VORLIEGENDER TEXT:

-.-.-

Sara Nanni
20.04.2023

Sara Nanni (BÜNDNIS 90/DIE GRÜNEN):

Sehr geehrte Präsidentin! Sehr geehrte Wehrbeauftragte! Liebe Kolleginnen und Kollegen! Meine Damen und Herren! Eine erste Bemerkung sei mir erlaubt, Herr Hahn: Wenn man die Zügel anzieht, steht das Pferd.

(Beifall beim BÜNDNIS 90/DIE GRÜNEN sowie bei Abgeordneten der SPD und der FDP – Florian Hahn [CDU/CSU]: Das können Sie mal den Klimaklebern erzählen!)

Vielleicht erklärt das einiges, was in der Unionszeit im Bundesverteidigungsministerium schiefgelaufen ist. Meine Bitte an den Minister ist, sich diesen Rat nicht zu eigen zu machen, sondern mit dem Tempo fortzuschreiten, das wir bis jetzt schon gesehen haben.

(Beifall beim BÜNDNIS 90/DIE GRÜNEN, bei der SPD und der FDP)

Ich möchte mich aber zunächst bei der Wehrbeauftragten und ihrem ganzen Team recht herzlich für ihre wichtige Arbeit, ihre Analysen und auch dafür, dass Sie, Frau Dr. Högl, immer persönlich ansprechbar sind, bedanken. Das ist auch für unsere parlamentarische Arbeit sehr wertvoll. Danke dafür!

(Beifall beim BÜNDNIS 90/DIE GRÜNEN, bei der SPD und der FDP)

Ich möchte gerne über das Personal reden; denn die Bundeswehr – das wissen wir – muss mit privaten und anderen öffentlichen Arbeitgeberinnen und Arbeitgebern mithalten können. Das ist eine gänzlich andere Lage, als wir sie noch vor 20 oder 30 Jahren hatten. Heute sind auch die Partner/-innen der Soldatinnen und Soldaten in der Regel berufstätig. Dauerhaftes Pendeln ist kein attraktives Lebensmodell; das wissen viele Kolleginnen und Kollegen hier im Raum.

(Heiterkeit bei Abgeordneten des BÜNDNISSES 90/DIE GRÜNEN und der FDP)

Auch die Aussicht auf häufige Umzüge mit der ganzen Familie kann abschreckend wirken. Vereinbarkeit von Familie und Dienst heißt eben nicht nur, dass es an jedem Standort eigene Kitaangebote für Bundeswehrangehörige gibt, sondern in erster Linie, dass über einen Zeitraum längerer Verpflichtung absehbar ist, wo man als Bundeswehrangehörige leben wird.

Ich weiß, was nun der eine oder andere der alten Schule denken mag: Soldatin oder Soldat sein ist kein Job wie jeder andere; das alles gehört nun mal dazu. – Und natürlich stimmt das ein Stück weit auch. Insbesondere von Berufssoldatinnen und Berufssoldaten und den oberen Dienstgraden kann genau das zu Recht erwartet werden. Aber personell getragen wird die Bundeswehr in der Masse von Zeitsoldatinnen und Zeitsoldaten. Und die stellen sich schon vor der Bewerbung die Frage: Passt das? Erfreulicherweise – das zeigen Sie ja auch in Ihrem Bericht, Frau Wehrbeauftragte – sagen ziemlich viele: Ja, das passt. – Es gelingt immer besser, die Zahl der offenen Dienstposten zu verringern.

-.-.-

PFLICHTAUFGABE:
Wiederhole aus der Rede wortgetreu den Abschnitt von „Ich möchte mich“ bis „wertvoll. Danke dafür!“. Die Auflistung ist eigenständiges Material und gehört nicht zur Rede.

GEZEIGTE AUFLISTUNG:
-.-.-

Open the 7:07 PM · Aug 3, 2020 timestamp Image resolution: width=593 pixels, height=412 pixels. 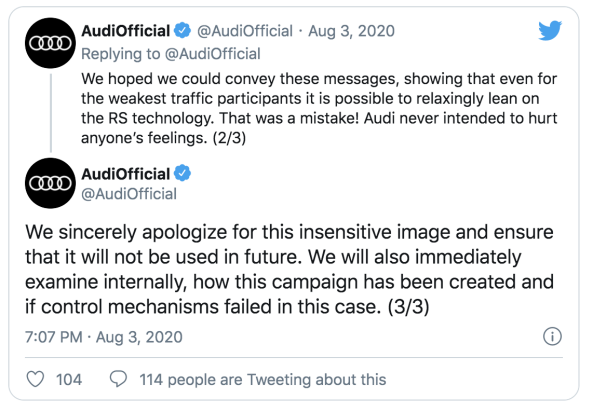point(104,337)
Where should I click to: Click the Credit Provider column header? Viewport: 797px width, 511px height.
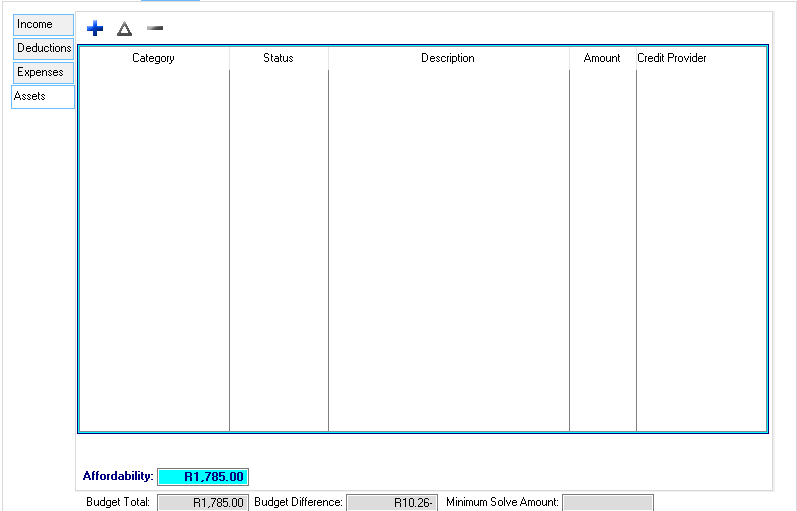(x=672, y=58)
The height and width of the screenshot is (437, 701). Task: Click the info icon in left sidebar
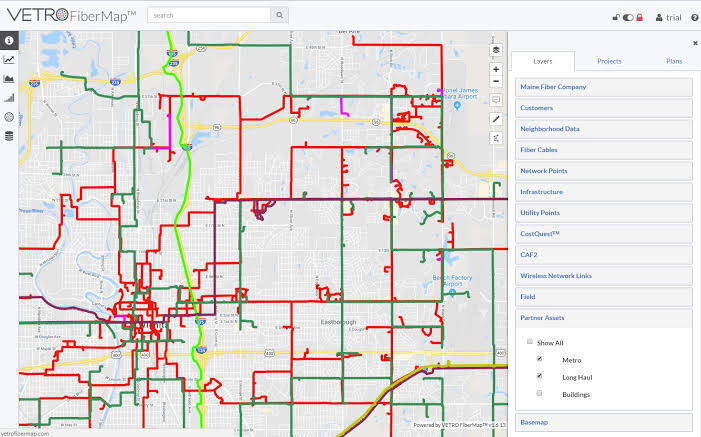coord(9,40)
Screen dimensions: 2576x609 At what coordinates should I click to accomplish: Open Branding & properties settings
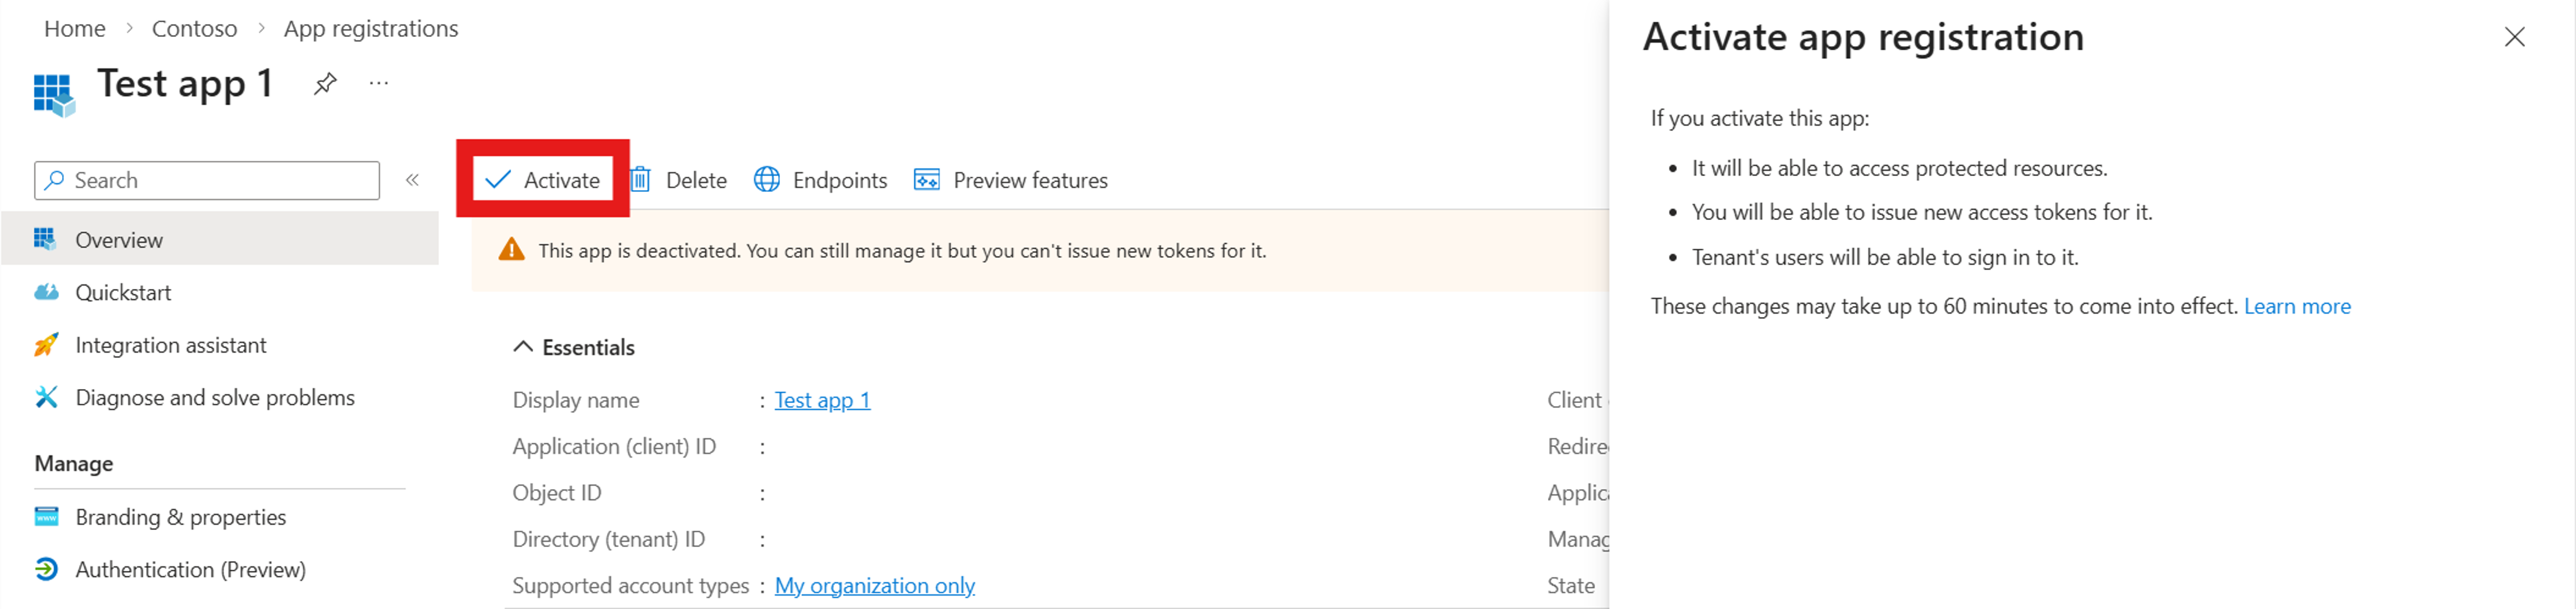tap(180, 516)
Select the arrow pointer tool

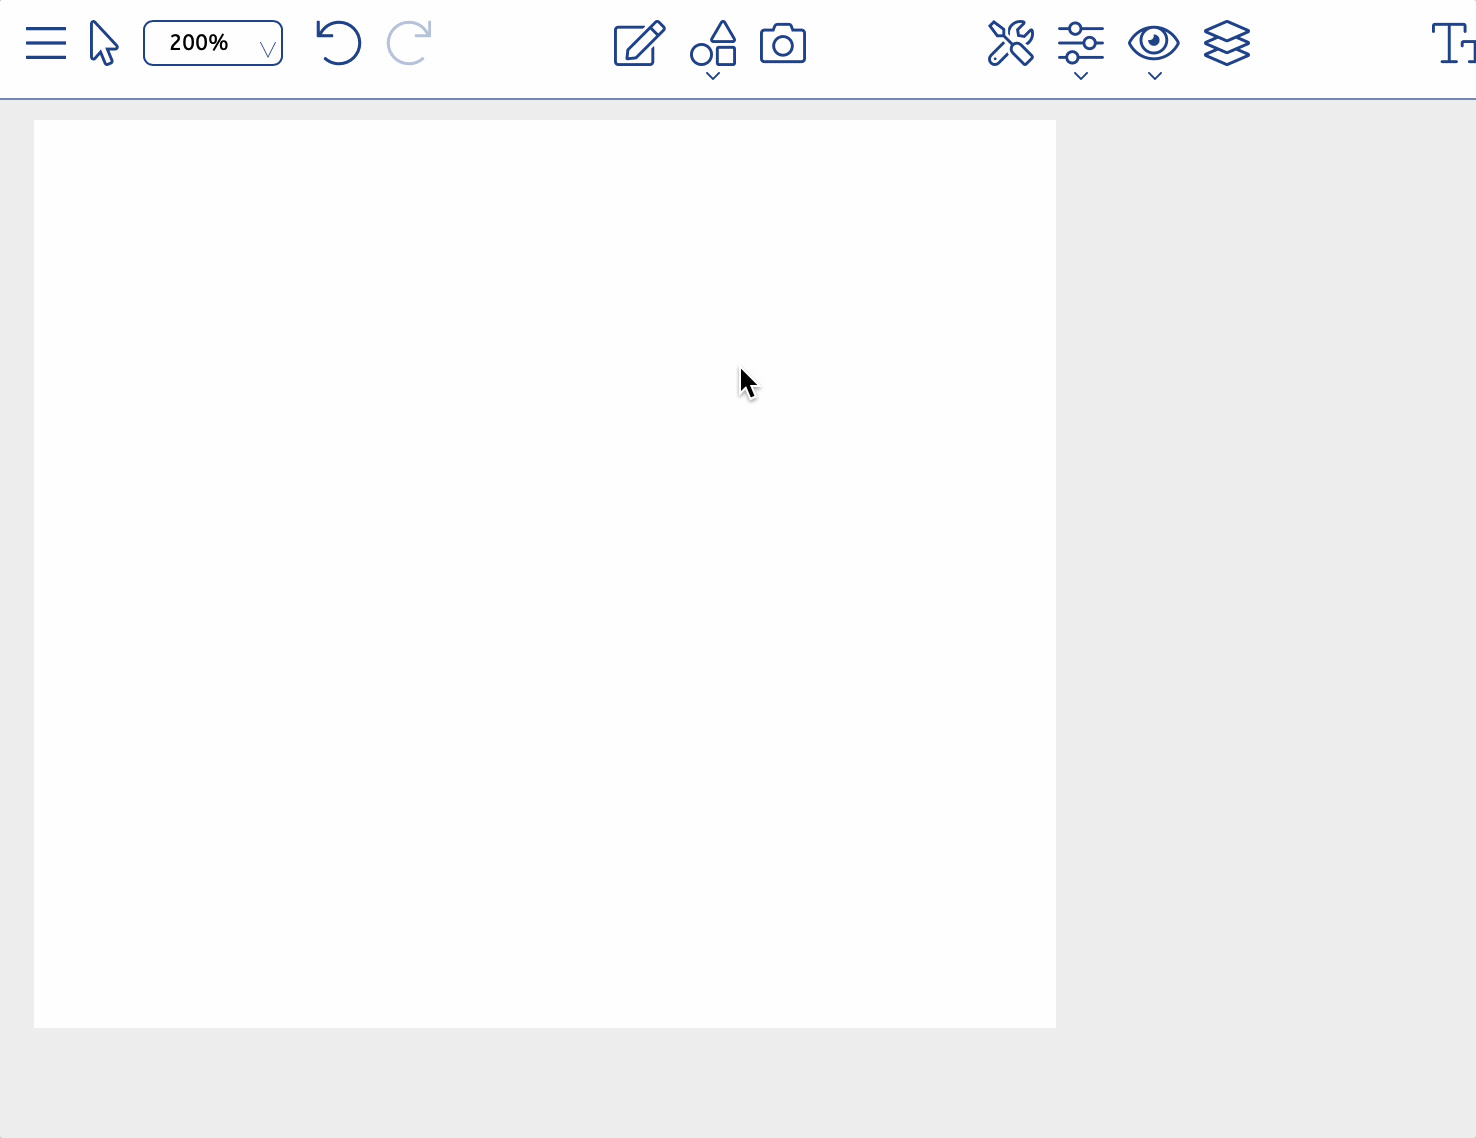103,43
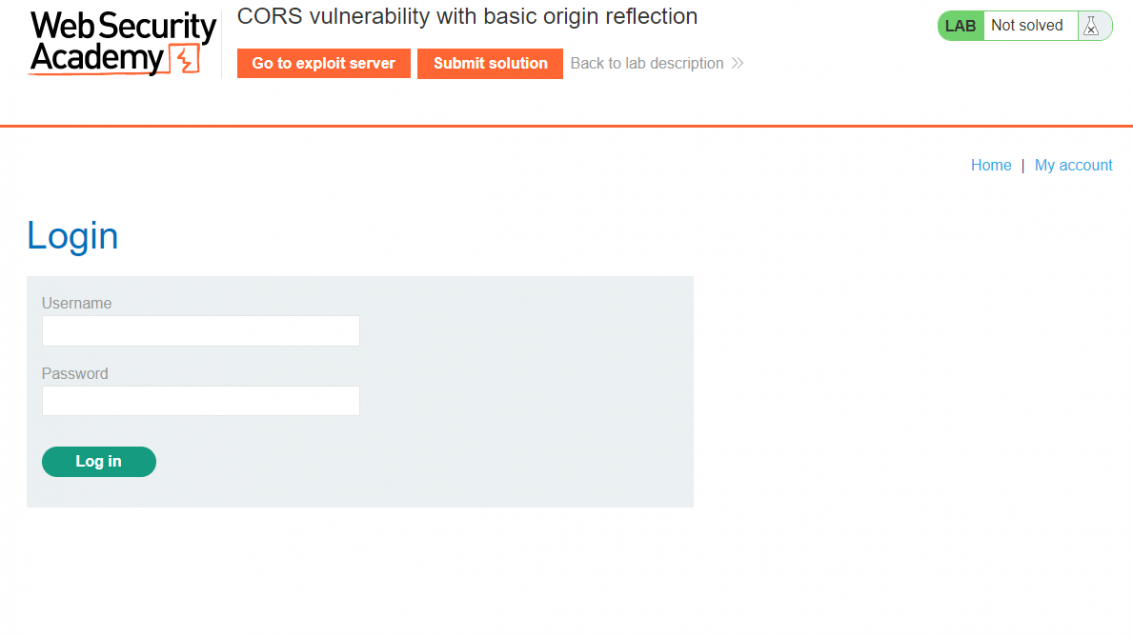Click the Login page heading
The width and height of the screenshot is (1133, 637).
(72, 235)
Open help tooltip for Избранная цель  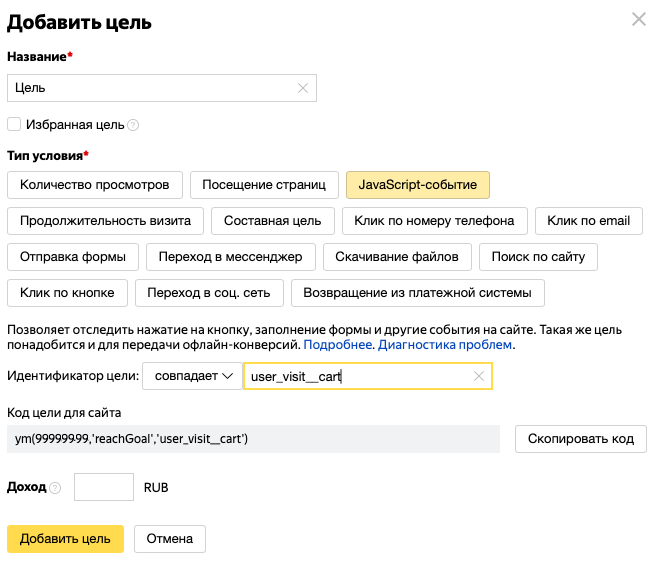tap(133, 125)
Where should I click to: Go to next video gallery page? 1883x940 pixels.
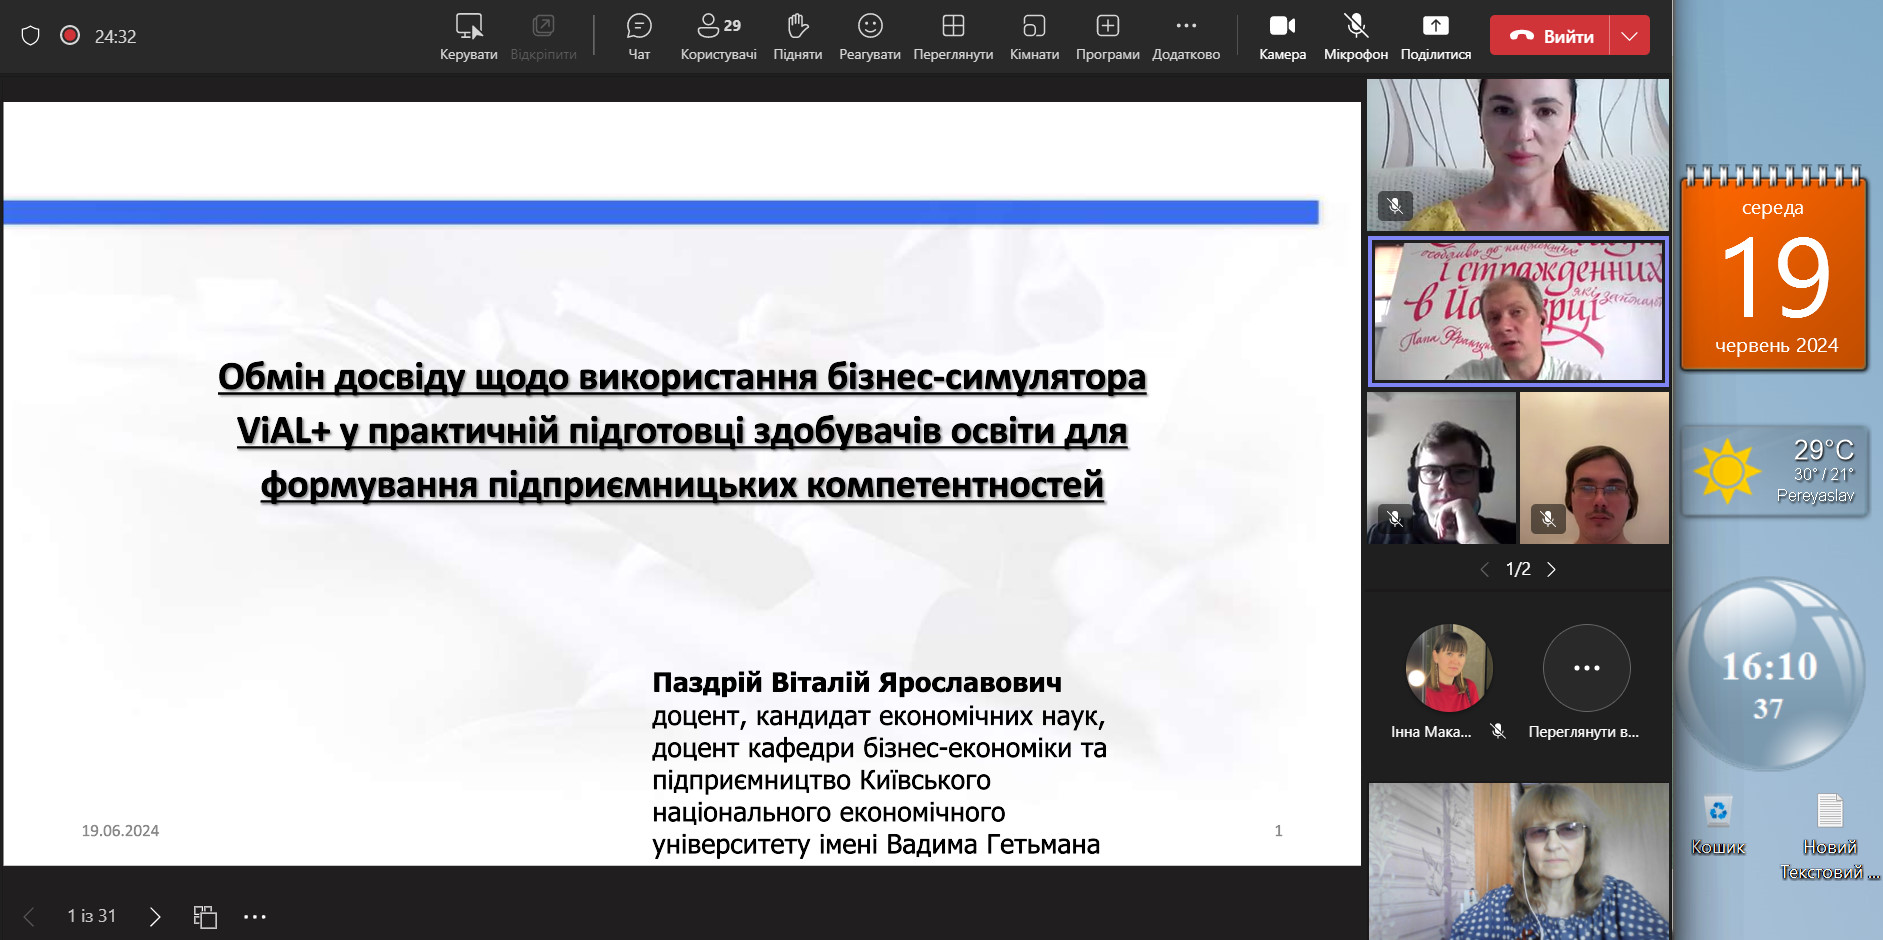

-.-.-

LÖSUNG DER AUFGABE:
Ich möchte mich aber zunächst bei der Wehrbeauftragten und ihrem ganzen Team recht herzlich für ihre wichtige Arbeit, ihre Analysen und auch dafür, dass Sie, Frau Dr. Högl, immer persönlich ansprechbar sind, bedanken. Das ist auch für unsere parlamentarische Arbeit sehr wertvoll. Danke dafür!